47 F.3d 1032, 1995 U.S. App. LEXIS 2592
CourtCourt of Appeals for the Tenth Circuit
DecidedFebruary 9, 1995
Docket92-6053
StatusPublished

This text of 47 F.3d 1032 (Woods Petroleum Corporation v. Department Of Interior) is published on Counsel Stack Legal Research, covering Court of Appeals for the Tenth Circuit primary law. Counsel Stack provides free access to over 12 million legal documents including statutes, case law, regulations, and constitutions.

Bluebook
Woods Petroleum Corporation v. Department Of Interior, 47 F.3d 1032, 1995 U.S. App. LEXIS 2592 (10th Cir. 1995).

Opinion

47 F.3d 1032

WOODS PETROLEUM CORPORATION; Raytex Resources Incorporated;
Midcon Central Exploration Company; Mustang
Production Company, Plaintiffs-Appellants,
v.
DEPARTMENT OF INTERIOR; Bureau of Indian Affairs; Timothy
Nibs; Wisdom A. Nibs, Jr.; Reginald R. Nibs; Ronald Leroy
Nibs; Elaine Shirley Nibs Mayes; D'Ann Nibs; Lowell Nibs;
Theodore Raymond Nibs; Wisdom Nibs, Sr.; Brenda Tonips
Nibs; Michael Nibs; Leroy Stoneroad; Victor Stoneroad;
Solomon Stoneroad; Eleanor Joy Stoneroad; Joe Hicks; Anna
B. Twins Spottedwolf; Patrick B. Spottedwolf; Lucian M.
Twins; Joyce M. Twins; Minita Twins Runningwater; Wesley
Robert Twins; Lucinda Amelia Sweetwater; Mariam Mann
Twins; McClain H. Twins, Jr.; Marion M. Twins; Michael
Wayne Twins; Tomlinson Properties, Inc., Defendants-Appellees.

No. 92-6053.

United States Court of Appeals,
Tenth Circuit.

Feb. 9, 1995.

Donald L. Kahl of Hall, Estill, Hardwick, Gable, Golden & Nelson, P.C., Tulsa, OK (Orval E. Jones, with him on the brief), for plaintiffs-appellants.

David C. Shilton, U.S. Dept. of Justice, Washington, DC (Lois J. Schiffer and Roger Clegg, Acting Asst. Attys. Gen., Gerald S. Fish, Dirk Snel and Robert L. Klarquist, U.S. Dept. of Justice, and Timothy D. Leonard, U.S. Atty. and M. Kent Anderson, Asst. U.S. Atty., Oklahoma City, OK, with him on the brief), for defendants-appellees U.S. Dept. of Interior and Bureau of Indian Affairs.

Steven L. Barghols and Jay C. Jimerson of Mock, Schwabe, Waldo, Elder, Reeves & Bryant, Oklahoma City, OK, on the brief, for defendant-appellee Tomlinson Properties, Inc.

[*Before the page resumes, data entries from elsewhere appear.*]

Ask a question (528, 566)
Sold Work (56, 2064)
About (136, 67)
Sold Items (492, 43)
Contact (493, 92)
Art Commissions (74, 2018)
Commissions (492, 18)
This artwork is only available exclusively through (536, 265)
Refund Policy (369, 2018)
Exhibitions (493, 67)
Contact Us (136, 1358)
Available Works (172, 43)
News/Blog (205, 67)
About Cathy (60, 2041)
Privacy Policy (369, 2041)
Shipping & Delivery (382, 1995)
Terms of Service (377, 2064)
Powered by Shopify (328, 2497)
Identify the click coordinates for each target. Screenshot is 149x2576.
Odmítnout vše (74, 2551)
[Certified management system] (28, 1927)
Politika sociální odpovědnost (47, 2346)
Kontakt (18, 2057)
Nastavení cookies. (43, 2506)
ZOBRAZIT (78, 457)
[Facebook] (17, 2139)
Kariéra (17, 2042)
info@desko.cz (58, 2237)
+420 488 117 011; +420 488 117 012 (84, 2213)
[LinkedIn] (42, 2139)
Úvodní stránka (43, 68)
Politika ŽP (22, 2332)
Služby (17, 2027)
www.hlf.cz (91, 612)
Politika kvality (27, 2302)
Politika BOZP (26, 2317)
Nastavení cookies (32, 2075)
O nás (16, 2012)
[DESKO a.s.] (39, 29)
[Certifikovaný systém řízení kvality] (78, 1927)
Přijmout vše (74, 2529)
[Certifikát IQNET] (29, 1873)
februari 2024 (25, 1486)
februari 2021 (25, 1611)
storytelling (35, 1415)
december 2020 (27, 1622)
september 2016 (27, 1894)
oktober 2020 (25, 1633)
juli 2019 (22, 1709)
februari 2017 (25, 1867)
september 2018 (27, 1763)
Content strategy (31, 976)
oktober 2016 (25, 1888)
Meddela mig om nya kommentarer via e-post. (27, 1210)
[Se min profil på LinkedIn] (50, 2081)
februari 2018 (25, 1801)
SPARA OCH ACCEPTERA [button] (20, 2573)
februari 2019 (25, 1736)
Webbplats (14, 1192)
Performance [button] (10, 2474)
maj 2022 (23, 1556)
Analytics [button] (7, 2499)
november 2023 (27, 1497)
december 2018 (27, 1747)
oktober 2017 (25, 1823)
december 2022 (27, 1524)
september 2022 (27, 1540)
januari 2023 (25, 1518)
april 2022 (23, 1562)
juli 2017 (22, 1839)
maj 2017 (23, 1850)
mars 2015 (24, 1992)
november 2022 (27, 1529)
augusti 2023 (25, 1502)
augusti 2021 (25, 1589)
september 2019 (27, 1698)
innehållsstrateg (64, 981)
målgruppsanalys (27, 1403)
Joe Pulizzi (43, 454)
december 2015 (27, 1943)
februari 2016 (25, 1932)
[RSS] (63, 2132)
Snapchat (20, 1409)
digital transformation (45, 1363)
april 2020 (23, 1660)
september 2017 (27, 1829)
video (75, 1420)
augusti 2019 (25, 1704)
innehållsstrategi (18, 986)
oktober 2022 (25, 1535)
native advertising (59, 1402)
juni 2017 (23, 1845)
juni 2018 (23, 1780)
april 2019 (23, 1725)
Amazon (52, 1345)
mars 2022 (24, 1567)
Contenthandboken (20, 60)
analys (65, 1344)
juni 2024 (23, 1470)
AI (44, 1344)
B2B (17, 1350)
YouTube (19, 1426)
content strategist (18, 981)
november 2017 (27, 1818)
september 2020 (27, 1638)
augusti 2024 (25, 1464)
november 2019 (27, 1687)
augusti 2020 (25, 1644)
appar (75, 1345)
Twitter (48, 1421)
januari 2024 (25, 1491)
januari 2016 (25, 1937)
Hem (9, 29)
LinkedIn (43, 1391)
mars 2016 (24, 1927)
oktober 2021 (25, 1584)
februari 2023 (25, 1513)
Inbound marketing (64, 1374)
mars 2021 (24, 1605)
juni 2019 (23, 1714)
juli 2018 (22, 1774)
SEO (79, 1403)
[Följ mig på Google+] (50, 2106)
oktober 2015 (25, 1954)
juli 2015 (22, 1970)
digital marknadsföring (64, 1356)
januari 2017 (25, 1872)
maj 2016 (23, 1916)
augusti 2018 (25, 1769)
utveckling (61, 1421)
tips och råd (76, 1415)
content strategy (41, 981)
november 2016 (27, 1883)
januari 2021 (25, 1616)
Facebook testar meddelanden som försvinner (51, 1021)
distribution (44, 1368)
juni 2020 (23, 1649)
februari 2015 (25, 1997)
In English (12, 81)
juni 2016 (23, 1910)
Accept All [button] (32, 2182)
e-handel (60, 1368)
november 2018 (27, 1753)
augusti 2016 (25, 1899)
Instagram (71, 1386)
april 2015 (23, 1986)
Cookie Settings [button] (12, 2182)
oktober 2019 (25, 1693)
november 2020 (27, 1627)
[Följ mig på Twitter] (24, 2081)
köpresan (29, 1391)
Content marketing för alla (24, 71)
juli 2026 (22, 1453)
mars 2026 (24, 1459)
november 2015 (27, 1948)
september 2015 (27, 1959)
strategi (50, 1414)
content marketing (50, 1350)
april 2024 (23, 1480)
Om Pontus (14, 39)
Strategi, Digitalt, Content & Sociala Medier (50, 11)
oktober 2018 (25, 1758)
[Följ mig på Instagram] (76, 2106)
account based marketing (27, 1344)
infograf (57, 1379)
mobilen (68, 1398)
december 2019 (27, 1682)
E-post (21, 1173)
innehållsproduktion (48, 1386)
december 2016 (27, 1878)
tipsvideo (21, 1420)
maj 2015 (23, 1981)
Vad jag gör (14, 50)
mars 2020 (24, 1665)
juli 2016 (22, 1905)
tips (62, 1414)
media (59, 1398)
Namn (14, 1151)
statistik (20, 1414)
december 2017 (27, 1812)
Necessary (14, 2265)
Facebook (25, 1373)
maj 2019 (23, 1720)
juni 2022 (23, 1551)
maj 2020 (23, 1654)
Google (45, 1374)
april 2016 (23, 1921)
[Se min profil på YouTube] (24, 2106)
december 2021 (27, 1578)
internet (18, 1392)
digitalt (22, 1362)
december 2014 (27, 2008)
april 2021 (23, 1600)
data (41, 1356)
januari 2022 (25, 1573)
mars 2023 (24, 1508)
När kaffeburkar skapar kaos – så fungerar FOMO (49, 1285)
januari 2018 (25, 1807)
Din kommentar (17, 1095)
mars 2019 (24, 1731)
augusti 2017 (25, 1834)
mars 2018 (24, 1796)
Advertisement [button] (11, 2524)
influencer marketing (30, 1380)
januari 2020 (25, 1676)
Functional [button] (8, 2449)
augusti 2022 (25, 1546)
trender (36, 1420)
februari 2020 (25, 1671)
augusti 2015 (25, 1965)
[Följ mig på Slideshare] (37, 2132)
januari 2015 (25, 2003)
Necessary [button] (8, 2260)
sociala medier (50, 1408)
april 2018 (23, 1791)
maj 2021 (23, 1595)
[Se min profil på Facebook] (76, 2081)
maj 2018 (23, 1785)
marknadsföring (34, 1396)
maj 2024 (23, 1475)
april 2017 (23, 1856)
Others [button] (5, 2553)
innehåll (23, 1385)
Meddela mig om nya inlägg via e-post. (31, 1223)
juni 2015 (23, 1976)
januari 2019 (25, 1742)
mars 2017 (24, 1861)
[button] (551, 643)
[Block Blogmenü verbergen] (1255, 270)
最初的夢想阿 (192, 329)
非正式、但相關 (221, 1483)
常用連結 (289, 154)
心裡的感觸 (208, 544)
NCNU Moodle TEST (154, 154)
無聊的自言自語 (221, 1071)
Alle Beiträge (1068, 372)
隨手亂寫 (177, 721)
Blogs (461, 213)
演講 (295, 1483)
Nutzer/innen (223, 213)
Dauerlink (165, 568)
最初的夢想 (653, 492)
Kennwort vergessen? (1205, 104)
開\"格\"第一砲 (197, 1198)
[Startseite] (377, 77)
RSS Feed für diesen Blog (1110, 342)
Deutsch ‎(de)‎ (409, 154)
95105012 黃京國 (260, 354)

Amos E. Black, III of Black & Zynda, Anadarko, OK, on the brief, for defendants-appellees Anna Twins Spottedwolf, Eleanor Stoneroad, Victor Stoneroad, and Leroy Stoneroad.

Before SEYMOUR, Chief Judge, LOGAN, MOORE, ANDERSON, TACHA, BALDOCK, BRORBY, EBEL, KELLY, and HENRY, Circuit Judges.

ON REHEARING EN BANC

EBEL, Circuit Judge.

We granted the request for rehearing en banc in this case to clarify the Secretary of the Interior's authority under 25 U.S.C. Sec. 396 to disapprove a proposed oil and gas communization agreement that includes Indian-owned mineral interests. Woods Petroleum Corporation and other oil companies ("Woods Petroleum") commenced this action to challenge the Secretary's order rejecting a proposed agreement to communize Indian and non-Indian mineral interests for oil and gas production in the Anadarko region of Oklahoma. The district court upheld the Secretary's order. A panel of this court reversed and remanded with instructions to reverse the Secretary's order and to approve the proposed communization agreement. Woods Petroleum Corp. v. United States Dep't of Interior, 18 F.3d 854 (10th Cir.1994). The United States Department of the Interior, Tomlinson Properties, Inc., and certain of the Indian lessors petitioned for rehearing en banc on the grounds that our panel decision clashed with earlier Tenth Circuit authority.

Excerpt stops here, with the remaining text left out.